____ SUPPLIED MATERIAL

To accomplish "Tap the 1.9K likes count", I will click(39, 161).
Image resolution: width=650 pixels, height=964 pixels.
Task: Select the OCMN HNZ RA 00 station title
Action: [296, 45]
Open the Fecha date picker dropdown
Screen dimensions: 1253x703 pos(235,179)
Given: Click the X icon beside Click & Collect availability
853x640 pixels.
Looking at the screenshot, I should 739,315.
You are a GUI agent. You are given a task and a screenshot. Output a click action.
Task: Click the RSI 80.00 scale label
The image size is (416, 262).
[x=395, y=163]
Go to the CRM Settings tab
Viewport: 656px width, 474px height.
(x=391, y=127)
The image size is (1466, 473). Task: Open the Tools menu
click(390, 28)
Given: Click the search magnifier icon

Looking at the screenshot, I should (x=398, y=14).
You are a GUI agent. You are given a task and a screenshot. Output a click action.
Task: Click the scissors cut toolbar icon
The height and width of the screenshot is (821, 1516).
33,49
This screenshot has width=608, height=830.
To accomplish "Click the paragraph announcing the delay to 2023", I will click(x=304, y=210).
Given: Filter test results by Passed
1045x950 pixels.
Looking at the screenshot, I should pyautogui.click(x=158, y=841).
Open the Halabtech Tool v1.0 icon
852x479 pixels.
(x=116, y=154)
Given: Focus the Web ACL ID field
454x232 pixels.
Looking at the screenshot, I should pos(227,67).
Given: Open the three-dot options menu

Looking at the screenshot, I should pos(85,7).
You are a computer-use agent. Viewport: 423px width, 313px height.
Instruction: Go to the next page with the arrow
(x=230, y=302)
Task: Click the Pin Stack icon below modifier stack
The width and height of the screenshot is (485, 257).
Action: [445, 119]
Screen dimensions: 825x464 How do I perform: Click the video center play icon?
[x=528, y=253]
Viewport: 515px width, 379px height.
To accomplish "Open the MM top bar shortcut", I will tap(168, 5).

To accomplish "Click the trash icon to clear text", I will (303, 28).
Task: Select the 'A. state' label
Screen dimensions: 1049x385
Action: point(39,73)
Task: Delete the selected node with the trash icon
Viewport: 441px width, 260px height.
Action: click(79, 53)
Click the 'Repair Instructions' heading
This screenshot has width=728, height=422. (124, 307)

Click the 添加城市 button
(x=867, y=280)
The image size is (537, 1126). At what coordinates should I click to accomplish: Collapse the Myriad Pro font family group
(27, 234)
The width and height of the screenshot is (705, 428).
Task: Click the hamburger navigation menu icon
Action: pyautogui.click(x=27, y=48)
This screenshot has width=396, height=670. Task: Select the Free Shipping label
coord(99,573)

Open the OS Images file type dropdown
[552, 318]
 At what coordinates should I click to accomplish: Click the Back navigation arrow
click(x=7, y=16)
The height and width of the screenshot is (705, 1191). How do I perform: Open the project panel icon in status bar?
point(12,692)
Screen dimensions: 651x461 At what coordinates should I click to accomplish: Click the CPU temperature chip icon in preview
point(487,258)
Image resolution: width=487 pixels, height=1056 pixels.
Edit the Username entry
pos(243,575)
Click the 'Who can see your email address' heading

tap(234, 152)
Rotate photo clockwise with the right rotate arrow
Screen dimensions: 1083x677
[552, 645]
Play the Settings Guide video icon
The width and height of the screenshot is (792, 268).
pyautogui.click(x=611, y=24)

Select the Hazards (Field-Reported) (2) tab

________

→ **TASK DIRECTIONS**: Determine which lines above include the word "Settings", and report those lines in full.

→ **EXERCISE ANSWER**:
Go to the CRM Settings tab
Play the Settings Guide video icon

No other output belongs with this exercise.